(Zapisane dane)
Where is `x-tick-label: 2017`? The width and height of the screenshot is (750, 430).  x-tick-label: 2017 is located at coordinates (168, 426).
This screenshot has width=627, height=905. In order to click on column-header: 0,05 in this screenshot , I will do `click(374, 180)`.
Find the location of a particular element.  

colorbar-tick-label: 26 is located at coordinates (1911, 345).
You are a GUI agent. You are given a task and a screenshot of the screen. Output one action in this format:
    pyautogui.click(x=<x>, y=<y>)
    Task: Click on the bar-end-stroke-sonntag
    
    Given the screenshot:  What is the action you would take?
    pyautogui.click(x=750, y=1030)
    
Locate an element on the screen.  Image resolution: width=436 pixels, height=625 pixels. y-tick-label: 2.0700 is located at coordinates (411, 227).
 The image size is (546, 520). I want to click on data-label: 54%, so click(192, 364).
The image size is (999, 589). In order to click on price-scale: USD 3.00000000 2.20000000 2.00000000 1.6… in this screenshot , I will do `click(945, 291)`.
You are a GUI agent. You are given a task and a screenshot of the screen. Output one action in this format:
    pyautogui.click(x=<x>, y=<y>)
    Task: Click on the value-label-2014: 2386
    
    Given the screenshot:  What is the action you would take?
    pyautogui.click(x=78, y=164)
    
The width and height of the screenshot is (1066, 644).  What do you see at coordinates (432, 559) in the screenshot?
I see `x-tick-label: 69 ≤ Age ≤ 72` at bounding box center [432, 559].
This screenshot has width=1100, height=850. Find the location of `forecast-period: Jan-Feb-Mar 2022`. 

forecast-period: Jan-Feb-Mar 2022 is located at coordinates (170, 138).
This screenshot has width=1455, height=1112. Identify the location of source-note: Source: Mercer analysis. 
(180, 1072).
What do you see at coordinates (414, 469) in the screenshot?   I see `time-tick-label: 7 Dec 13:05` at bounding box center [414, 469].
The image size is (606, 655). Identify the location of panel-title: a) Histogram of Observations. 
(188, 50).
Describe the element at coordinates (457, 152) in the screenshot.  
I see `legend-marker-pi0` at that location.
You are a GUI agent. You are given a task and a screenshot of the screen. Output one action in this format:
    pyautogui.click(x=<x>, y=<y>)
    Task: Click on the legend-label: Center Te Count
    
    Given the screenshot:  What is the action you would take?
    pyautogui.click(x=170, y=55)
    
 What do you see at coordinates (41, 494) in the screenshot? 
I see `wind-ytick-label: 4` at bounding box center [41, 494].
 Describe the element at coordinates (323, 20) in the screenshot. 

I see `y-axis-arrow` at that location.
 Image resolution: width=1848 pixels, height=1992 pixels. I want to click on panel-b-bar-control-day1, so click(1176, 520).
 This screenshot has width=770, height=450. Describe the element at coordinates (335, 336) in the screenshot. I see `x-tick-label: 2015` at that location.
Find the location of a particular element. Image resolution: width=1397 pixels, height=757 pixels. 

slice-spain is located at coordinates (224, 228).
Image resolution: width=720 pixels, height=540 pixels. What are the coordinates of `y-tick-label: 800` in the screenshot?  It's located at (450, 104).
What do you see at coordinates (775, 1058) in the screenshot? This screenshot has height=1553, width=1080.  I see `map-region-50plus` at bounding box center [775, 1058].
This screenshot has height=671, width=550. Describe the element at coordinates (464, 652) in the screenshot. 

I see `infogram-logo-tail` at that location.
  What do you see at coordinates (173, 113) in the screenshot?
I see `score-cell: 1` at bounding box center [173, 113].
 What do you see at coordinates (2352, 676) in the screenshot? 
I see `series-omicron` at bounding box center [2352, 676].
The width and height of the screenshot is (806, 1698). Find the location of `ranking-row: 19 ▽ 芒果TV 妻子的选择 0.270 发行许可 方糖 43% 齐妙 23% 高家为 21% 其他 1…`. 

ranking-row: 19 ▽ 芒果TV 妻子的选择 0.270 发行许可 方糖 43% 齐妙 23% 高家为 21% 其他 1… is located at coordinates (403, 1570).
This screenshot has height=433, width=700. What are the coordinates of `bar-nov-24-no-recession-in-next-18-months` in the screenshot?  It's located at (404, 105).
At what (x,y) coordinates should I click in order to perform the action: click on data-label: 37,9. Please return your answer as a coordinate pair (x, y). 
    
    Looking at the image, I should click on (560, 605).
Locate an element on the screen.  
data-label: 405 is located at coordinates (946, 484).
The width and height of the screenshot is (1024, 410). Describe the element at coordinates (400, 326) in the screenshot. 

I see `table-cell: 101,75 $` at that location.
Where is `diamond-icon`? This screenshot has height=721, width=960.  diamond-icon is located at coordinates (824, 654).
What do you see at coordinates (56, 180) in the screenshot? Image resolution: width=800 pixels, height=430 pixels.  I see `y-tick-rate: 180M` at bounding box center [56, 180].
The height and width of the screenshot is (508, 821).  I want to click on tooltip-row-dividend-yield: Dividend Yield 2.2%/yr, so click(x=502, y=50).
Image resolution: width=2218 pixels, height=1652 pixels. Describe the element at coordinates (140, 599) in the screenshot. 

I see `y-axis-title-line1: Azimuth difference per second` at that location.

**Zadanie do wykonania**. Zlokalizuj w powyższych danych każdy wiersz zawierający ciąg „Where” i skopiuj te wiersze. Wielkość liter ma znaczenie.

**Wynik ćwiczenia**.
Where is `x-tick-label: 2017`? The width and height of the screenshot is (750, 430).  x-tick-label: 2017 is located at coordinates (168, 426).
Where is `diamond-icon`? This screenshot has height=721, width=960.  diamond-icon is located at coordinates (824, 654).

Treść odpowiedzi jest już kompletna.